Roberto Font (October 21, 1904 – June 16, 1981) was a Mexican film actor who settled and worked in Spain.

==Early life==
Roberto Font was born on October 21, 1904, in San Luis Potosi, Mexico. Little is known about his early life and upbringing.

==Career==
Font began his acting career in Mexican cinema in the 1930s. He gained recognition for his performances and soon became a prominent figure in the industry. In 1936, he made his debut in film and continued to appear in numerous productions throughout the following decades. Font's talent and versatility allowed him to portray a wide range of characters, earning him praise from audiences and critics alike.
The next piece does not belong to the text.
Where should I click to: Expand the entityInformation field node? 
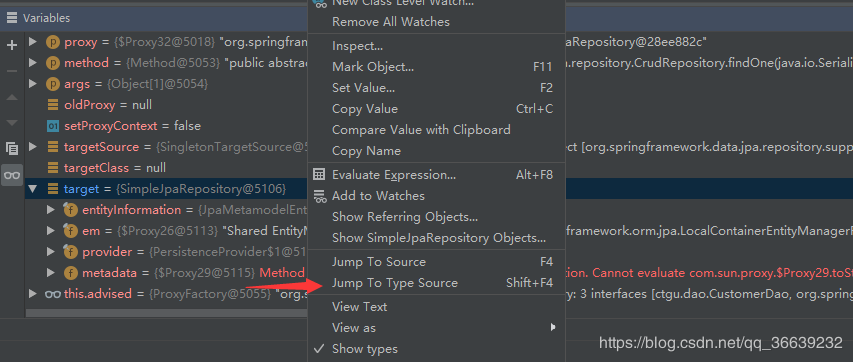click(x=51, y=210)
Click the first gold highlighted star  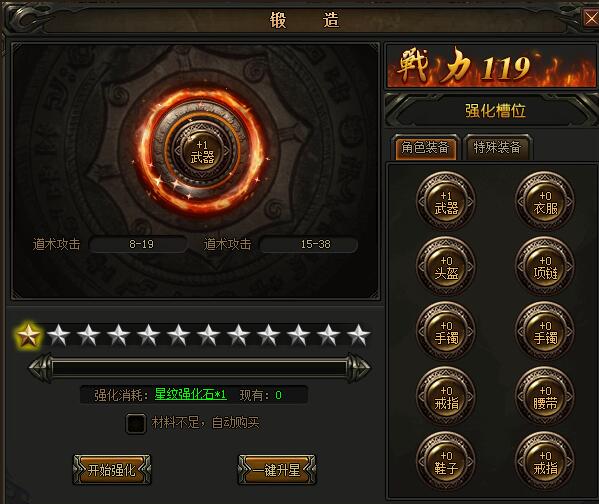point(28,335)
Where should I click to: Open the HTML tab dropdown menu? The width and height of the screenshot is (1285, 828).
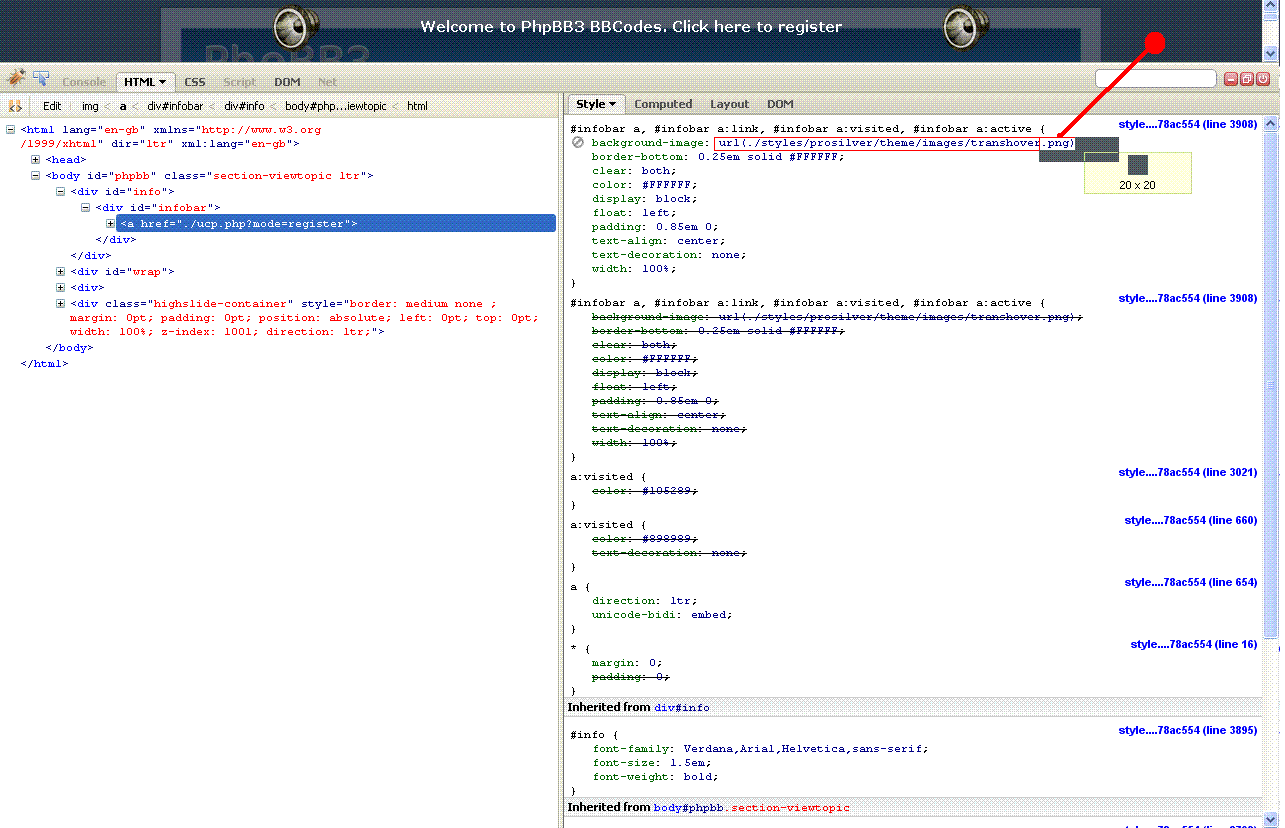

In 1940, Font decided to expand his career horizons and relocated to Spain. There, he found success in Spanish cinema and became a well-known actor in the country. He appeared in various Spanish films, collaborating with renowned directors and fellow actors.

Font's career spanned over four decades, with his last film credit dating back to 1978. Throughout his career, he showcased his acting prowess and left a lasting impact on both Mexican and Spanish cinema.

==Selected filmography==
- A New Play (1946)
- The Party Goes On (1948)
- I'm Not Mata Hari (1949)
- Thirty Nine Love Letters (1950)
- A Thief Has Arrived (1950)
- Fog and Sun (1951)
- Las interesadas (1952)
- The Three Happy Friends (1952)
- Yankee Dudler (1973)

==Personal life==
Despite his public persona, Font remained a private individual, and little is known about his personal life and relationships.

==Legacy==
Roberto Font's contributions to Mexican and Spanish cinema are widely recognized and appreciated. He is remembered for his talent, dedication, and significant impact on the film industry.

==Bibliography==
- Goble, Alan. The Complete Index to Literary Sources in Film. Walter de Gruyter, 1999.